Maria Grazia Sacchitelli präsentiert Zeichnungen, weiß gerahmt hinter Glas, sorgsam an den Wänden angeordnet in der vertrauten Infrastruktur eines Ausstellungsraumes für Kunst. In einem angrenzenden Raum ein Tisch, auf dem, ebenfalls unter Glas, die Originalmotive zu den ausgestellten Zeichnungen zu sehen sind. Es wird klar, daß die Künstlerin minutiös genaue Übertragungen solcher hier auf dem Tisch gezeigter Bildvorlagen angefertigt hat. In den gerahmten Bildern finden wir sie vergrößert, die Farben wurden weggelassen und es wurden bei diesem Kopiervorgang unterschiedliche Strich- und Zeichentechniken angewandt.
Bei den Vorlagen für Sacchitellis Zeichnungen handelt es sich um kleine Papiere, die in Schreibwarenhandlungen bereitliegen, um verschiedene Stifte, Kreiden, Schreibgeräte vor dem Kauf ausprobieren zu können. Die Künstlerin sammelte diese unterschiedlich stark bezeichneten Probepapiere und wählte eine spezifische Kopiertechnik für die vergrößerte, von Hand gezeichnete, genaue Übertragung dieser Strich- und Formkonstellationen.

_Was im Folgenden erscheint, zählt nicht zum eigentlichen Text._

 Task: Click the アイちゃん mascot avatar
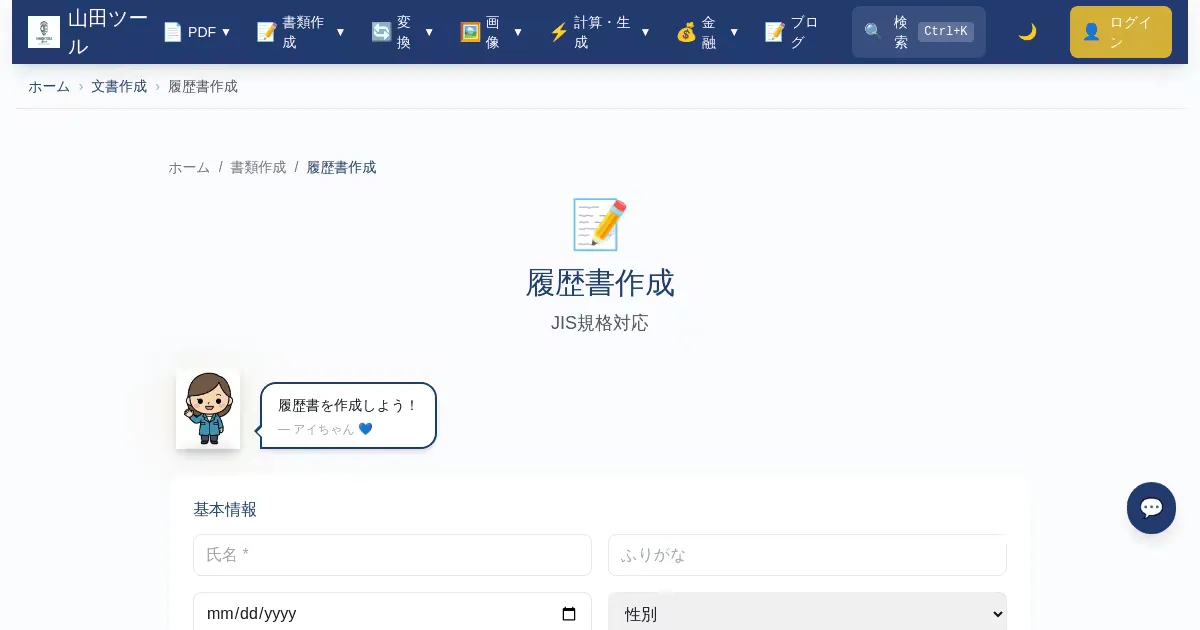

Über die Zwischenstufe der Vergrößerung des Originalmotivs per Fotokopierer werden die Blätter über einem Leuchttisch sorgfältig mit Bleistift, Tusche oder Zeichenkreide auf Zeichenpapier übertragen. Die Künstlerin ordnet sich hierbei in ihrer zeichnerischen Tätigkeit vollkommen der Wiedergabe der gegebenen Konstellationen unter, nirgends eine Hinzufügung, eine Veränderung oder sonstige Abweichung von der Vorlage. Zu sehen sind allerdings völlig spontan und nahezu absichtslos entstandene Spuren aus der Hand anderer; Kritzeleien, Linienschwünge, Buchstaben, Wortaneinanderreihungen, angedeutete Körperformen, Schraffuren, Kringel, Striche, Punkte, Flächen, wahrhaft informelle Strukturen, an denen zumeist mehrere Autoren, selbstvergessen und wohl ohne sich untereinander zu kennen, zu Werke waren. Die Künstlerin folgt diesen Zeichen mit der Genauigkeit der Spurensicherung und hebt sie von einer Stufe beinah vollkommener Bedeutungslosigkeit auf die Ebene eines künstlerischen Werkes.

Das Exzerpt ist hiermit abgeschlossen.